La grande bouffe
Let's enjoy this Easter season, with its many culinary traditions, to explore a tempting style of cinema: films that honor victuals, those who prepare them and those who devour them. Gourmet and luscious - in restaurants or in private, food is a jubilant playground for cinema. Unifying, outrageous, virtuoso or explosive, the scenes of meals and food offer the perfect frame to parody or shake up human relations.

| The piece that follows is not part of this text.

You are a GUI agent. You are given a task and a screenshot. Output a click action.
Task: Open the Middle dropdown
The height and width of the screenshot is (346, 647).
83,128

Four friends lock themselves away for a weekend in the country and organize a gigantic banquet.
Marco Ferreri
Marco Ferrera is an Italian director, actor and screenwriter. He moved to Rome and began producing a series of documentaries by asking various filmmakers and screenwriters (including Luchino Visconti, Vittorio De Sica, Federico Fellini, Alberto Moravia and Cesare Zavattini) to direct films. He appeared for the first time on the screen in the episode The Italians turn around, directed by his friend Alberto Lattuada. His film La Petite Voiture, in 1960, triumphed at the 1960 Venice Film Festival, and won the Grand Prix for black humor in Paris. In the 1970s, his films analyze the neuroses generated by industrial productivity and capitalist accumulation in modern society. He turns Annie Girardot into a circus animal with an impressive hair system in The Husband of the Bearded Lady. He asks Ugo Tognazzi to play a sex education teacher in Contre-sexe. He transforms Catherine Deneuve into a dog-woman in Liza. In La Grande Bouffe, he stages the suicide of four friends by hyper-eating. The presentation of the film causes a scandal at the 1973 Cannes Film Festival.